The return of the AKP in full Ottoman regalia has a whole host of implications for the future of Turkey and the wider region. First, while the June election ushered in the hope of rolling back the juggernaut of neoliberal economic and Islamic despotism, the November election has rudely dashed hopes of plurality, progressive politics and roll back of neo-liberal hegemony in domestic affairs and belligerence in the neighbourhood. The November election has swung the pendulum in favour of the politics of neo-liberalism, Muslim piety.
Second, whereas the June election had dimmed the halo of the AKP impregnability, the November election has recovered the party’s growing hegemony.
Third, there is now a looming possibility of Turkey tipping insensibly into the presidential form of government even though the AKP government does not have the required two-thirds majorities.
Four, the prospects for peace may also recede now that the AKP has won on a more overtly nationalist platform. This is attested to by escalation of the war between the Turkish state and its Kurdish minority.
Five, the EU support for Kurdish rights, which has been steadfast over the year, may also decline due to the strategic importance of Turkey in stemming the flow of refugees into Europe. Erdogan has already set tough conditions for extending help to Europe on the refugee crisis. For the opposition parties, the visit of Angela Merkel during the election campaign to tie Turkey into EU asylum and immigration system was seen as aiding and abetting the return of Erdogan with a thumping majority. This does not augur well for Kurdish rights in Turkey.
Six, the AKP will feel emboldened into military adventure in the neighbouring countries on the back of the November mandate. Turkey is already one of the major regional players deeply embroiled in the on-going civil war in Syria. The new mandate may give fillip to its extraterritorial belligerence.

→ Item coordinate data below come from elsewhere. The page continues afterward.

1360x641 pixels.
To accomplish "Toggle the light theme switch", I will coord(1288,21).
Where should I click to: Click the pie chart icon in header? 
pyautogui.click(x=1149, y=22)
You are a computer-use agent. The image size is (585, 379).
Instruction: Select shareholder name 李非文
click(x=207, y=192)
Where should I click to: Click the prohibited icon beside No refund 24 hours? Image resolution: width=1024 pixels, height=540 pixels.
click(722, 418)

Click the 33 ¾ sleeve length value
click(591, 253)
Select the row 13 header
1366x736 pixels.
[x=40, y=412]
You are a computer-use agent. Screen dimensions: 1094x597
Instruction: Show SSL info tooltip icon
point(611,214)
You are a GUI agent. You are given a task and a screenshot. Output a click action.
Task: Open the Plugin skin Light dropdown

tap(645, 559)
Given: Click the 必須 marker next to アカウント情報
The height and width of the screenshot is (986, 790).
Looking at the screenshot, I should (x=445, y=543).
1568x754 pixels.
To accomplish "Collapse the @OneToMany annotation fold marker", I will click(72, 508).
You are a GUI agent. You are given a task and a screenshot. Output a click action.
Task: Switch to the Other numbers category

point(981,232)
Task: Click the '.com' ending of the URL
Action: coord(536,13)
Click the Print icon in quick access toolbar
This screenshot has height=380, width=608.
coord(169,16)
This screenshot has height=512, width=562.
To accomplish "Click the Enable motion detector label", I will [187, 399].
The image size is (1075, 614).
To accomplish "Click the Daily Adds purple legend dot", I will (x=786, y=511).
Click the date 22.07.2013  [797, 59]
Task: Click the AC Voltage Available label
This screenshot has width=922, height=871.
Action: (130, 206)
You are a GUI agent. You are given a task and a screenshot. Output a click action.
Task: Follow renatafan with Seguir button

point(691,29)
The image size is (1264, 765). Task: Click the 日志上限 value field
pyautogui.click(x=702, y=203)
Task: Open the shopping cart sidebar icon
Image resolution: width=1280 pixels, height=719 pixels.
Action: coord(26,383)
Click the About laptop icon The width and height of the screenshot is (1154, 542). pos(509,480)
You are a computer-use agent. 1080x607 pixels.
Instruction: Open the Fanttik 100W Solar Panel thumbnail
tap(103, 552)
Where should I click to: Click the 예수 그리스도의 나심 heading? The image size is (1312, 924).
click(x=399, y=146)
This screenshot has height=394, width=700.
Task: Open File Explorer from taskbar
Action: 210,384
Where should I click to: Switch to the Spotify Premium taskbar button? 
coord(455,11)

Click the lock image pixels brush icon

Lastly, it is inside Turkey that the repercussions of elections will be felt. In the run-up to the November election, there was massive crackdown on media. This has continued after the election. Though HDP has made into the parliament, it would be difficult for the party to operate as freely as in the run to the June election.
On surface, the Turkish voters have chosen stability and security, but underneath the fissures are beginning to deepen.